Recently returned from an epic quest of her own into the depths of France, accompanied by my sister (now there’s a story), Grilly (also known as the Dowager Empress) had been suffering jet lag and the post travel blues and we were well overdue for a visit.  We’d put it off due to all of us having thick colds the week before (the last thing a 79 year old needs, jet-lagged, at the start of winter).  Now there was nothing for it, we had to embark on the two bus rides each way into the dark heart of Aranui, my ol’ stomping ground.

We hadn’t really done any family bus rides before.  Elizabeth buses with the Bobbin quite regularly but here we were, all three of us, bags and buggy and Bobbin.  The first stop was the Lyttelton Farmers’ Market for treats to bring Grilly.  Then down to the bus stop on Norwich Quay where freight trucks from the port thunder by in clouds of noise and fumes.  We were right on time for the 10.15 bus but it was nowhere in sight, in fact it never came at all so half an hour later we got on the next bus along with one of Lyttelton’s fearless hill skateboarders and a couple of soon to be disappointed Welsh rugby fans.  There are two spaces onboard the bus for buggies, prams and wheelchairs.  One has seats the other doesn’t.  On this first bus was a young fella with the biggest gear bag I’ve ever seen – he was on his way to play ice hockey and there was nowhere for his bag to fit except in one of the buggy spaces – unfortunately he chose the one with the seats so Elizabeth and I parked the Bobbin in the other space and sort of hovered around her.  Elizabeth doesn’t trust the buggy to stay put by itself, brakes or no brakes ever since she once saw it slide out around a corner, probably to the delight of Seraphine.  The journey passed without incident to the bus exchange in the central city.  We changed platforms and only had a 15 minute wait for the No. 5 to take us to Aranui.  Mid-morning on a Saturday the bus exchange wasn’t that busy.

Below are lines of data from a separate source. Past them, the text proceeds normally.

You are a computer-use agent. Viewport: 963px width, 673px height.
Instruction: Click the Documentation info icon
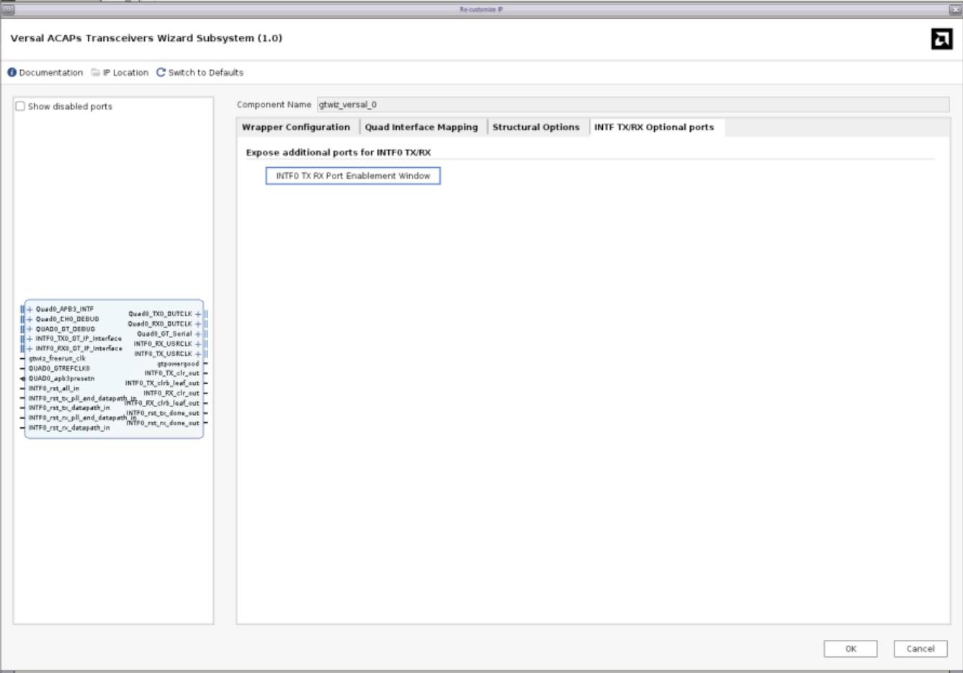12,73
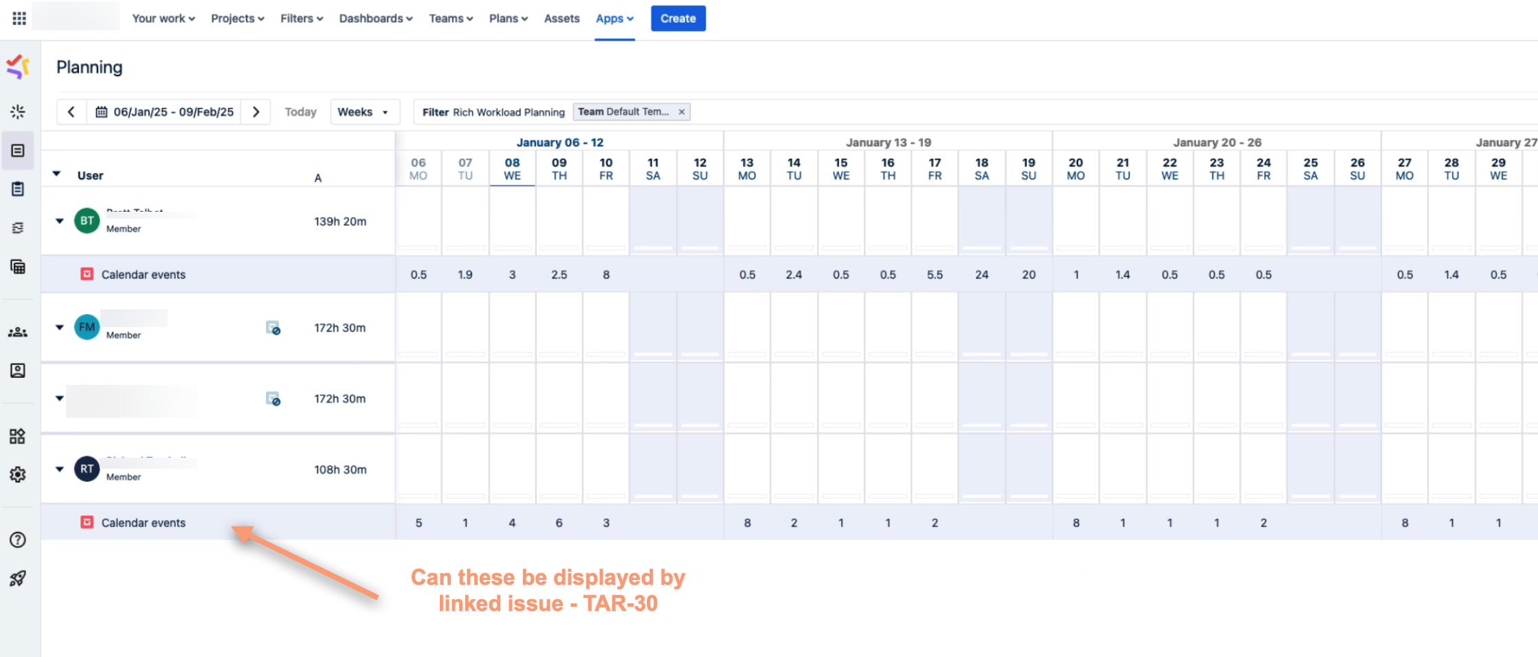Open the clipboard reports icon in sidebar
The image size is (1538, 657).
(x=18, y=189)
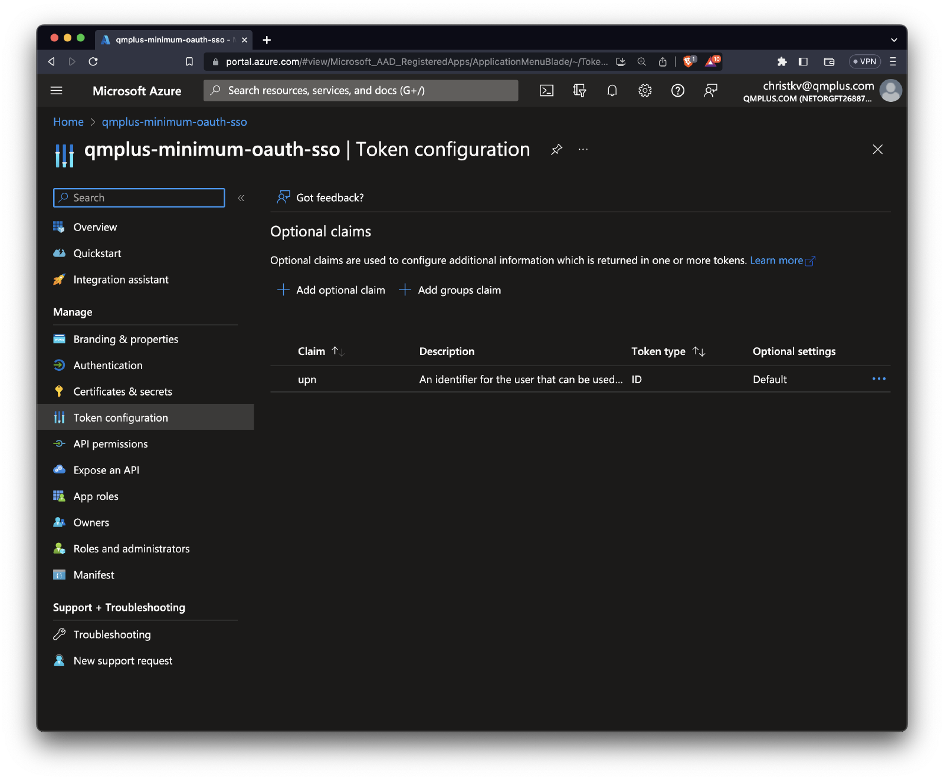Sort the table by Token type
This screenshot has width=944, height=780.
[699, 351]
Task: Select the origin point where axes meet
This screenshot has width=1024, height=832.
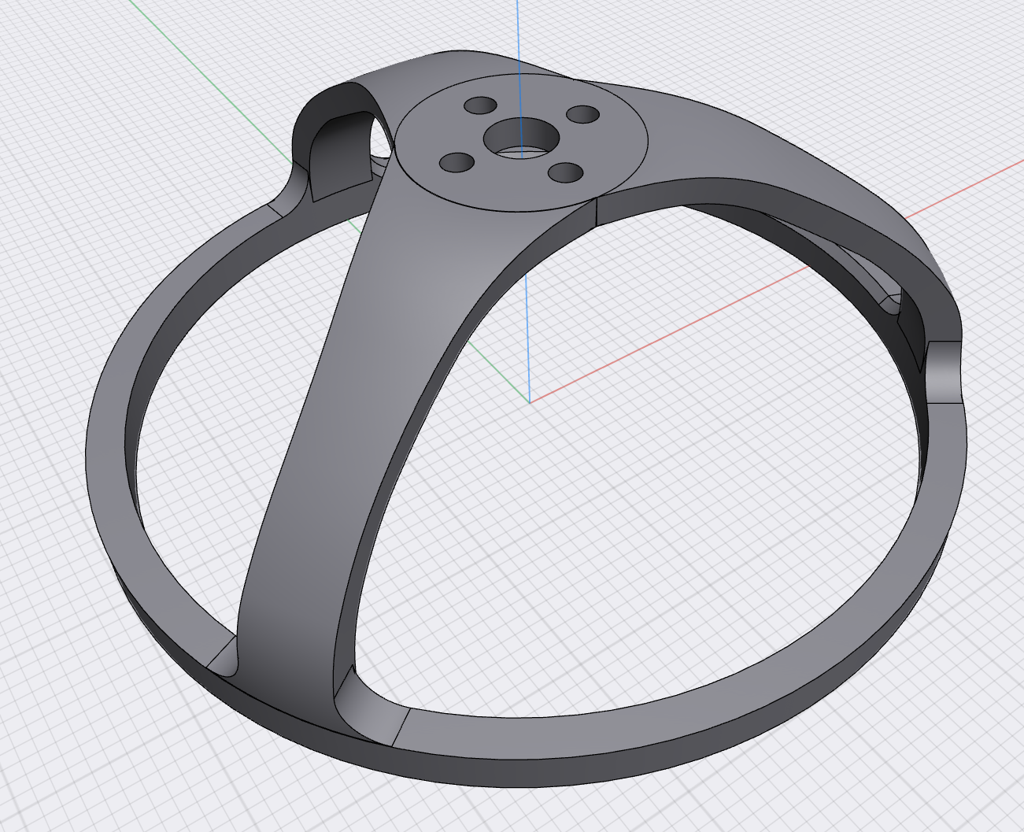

The journey on the No.5 was only about half as long as the one from Lyttelton but had plenty of interest.  First off was a person reluctant to give up their seat in the buggy park for the second buggy that got on in the bus exchange.  This was soon sorted out.  Further along we encountered any number of surly individuals on what was my old bus route to and from town.  We had teenage girls at Eastgate Mall who were refused passage due to carrying huge milkshakes and armfuls of junk food.  They were vociferous in their displeasure with the driver, teaching Seraphine some choice new words in the process.

A few stops later was a woman who apparently wanted the bus but changed her mind after the driver stopped.  When he suggested to her that she should signal if she didn’t want the bus to stop she transformed into an Angry Person.  One of those that starts muttering abuse loudly but without making eye contact.  The driver appeared to think better of the whole encounter and closed the doors.  Just another day on the No. 5.

Getting off at my old stop we headed down the road to Grilly’s house where Seraphine gets to rowl around outside on some flat land for a change while we drink tea and eat gingerbread and Grilly’s famous bacon and egg pie.  Nom Nom.

After an hour or two we get to repeat the whole process to get home.  Joy.

When we finally reach the top of our not insubstantial hill in L-town it’s nearly 4pm and we’re shattered.

Inconvenient much?  Hmmm, I really did miss the car right then I must say.  What was that about effort?  At least it wasn’t raining.  And we did get to all have a big family lie down together in our bed.  All three of us snoozing happily for half an hour.  Now that’s what I call a successful quest.